第421話 漱石の「こころ」

文字数 775文字

 何度も読み返した、本である。
 だが、頭の悪いぼくは、内容を覚えていないのだ。
「先生」が自殺するような内容だったことは、覚えている。ほんとかな。
 ただぼくに残っているのは、海辺の、夏、先生と会うということ。そこから、あの物語が始まっていった。と思う。
 ぼくはただ、引き込まれて読んでいた。何に?あの文章のもつ、あの言葉をたどる行為の中で、自分が、引き込まれていった。

 文章というものを、ぼくも書いていて思うのだけど、「あ、これは、すっごい感じ! あとで、ゼッタイ書いてやろ。」なんて、その時思った事柄、実は全く書けない。もう、その時点で、ヤラセが出来上がってんだ。で、自然淘汰される。

 なーんも下心なく、じーっと生きてて、そこからしぜーんに、コトン!って落ちる感覚が、とてもいい。
 漱石の「こころ」で、ぼくの中に落ちたのが、あの夏の匂い、海、人、先生の奥さん、髭(なぜ?)なのだ。
 だからぼくは「こころ」を何も分かっていないし、「読んだ」と言うことも、はばかれるようなものだ。

 あまり映画も観ないのだけど、「羊たちの沈黙」には、引き込まれた。だが、やはりストーリーは、覚えていない。しかし引き込まれた。その感覚だけは確かに残っている。あの犯人が、とてつもない手段で逃亡?していくのだ。

 ドストエフスキー、然り、ぼくは何もわかっていないのだと思う。ただ、あの世界に引き込まれた。引き込まれて、その時、ぼくは確かに、楽しかった。
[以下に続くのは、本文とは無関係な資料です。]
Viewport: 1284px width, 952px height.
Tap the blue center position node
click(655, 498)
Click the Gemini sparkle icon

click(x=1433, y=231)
 音楽では、最近スプリングスティーンの「裏通り」が、心地よいけたたましさをもって頭によく鳴っている。ピアノから始まって、鼓動のようなベース、ドラムにエレキギターがからみついて、健気なエレクトーンが拍子づく。そして、わけもわからず昂揚していく歌声に、わけわからず感動してしまうのはなぜなのだろう。

 ムンクの…、もう、やめようか。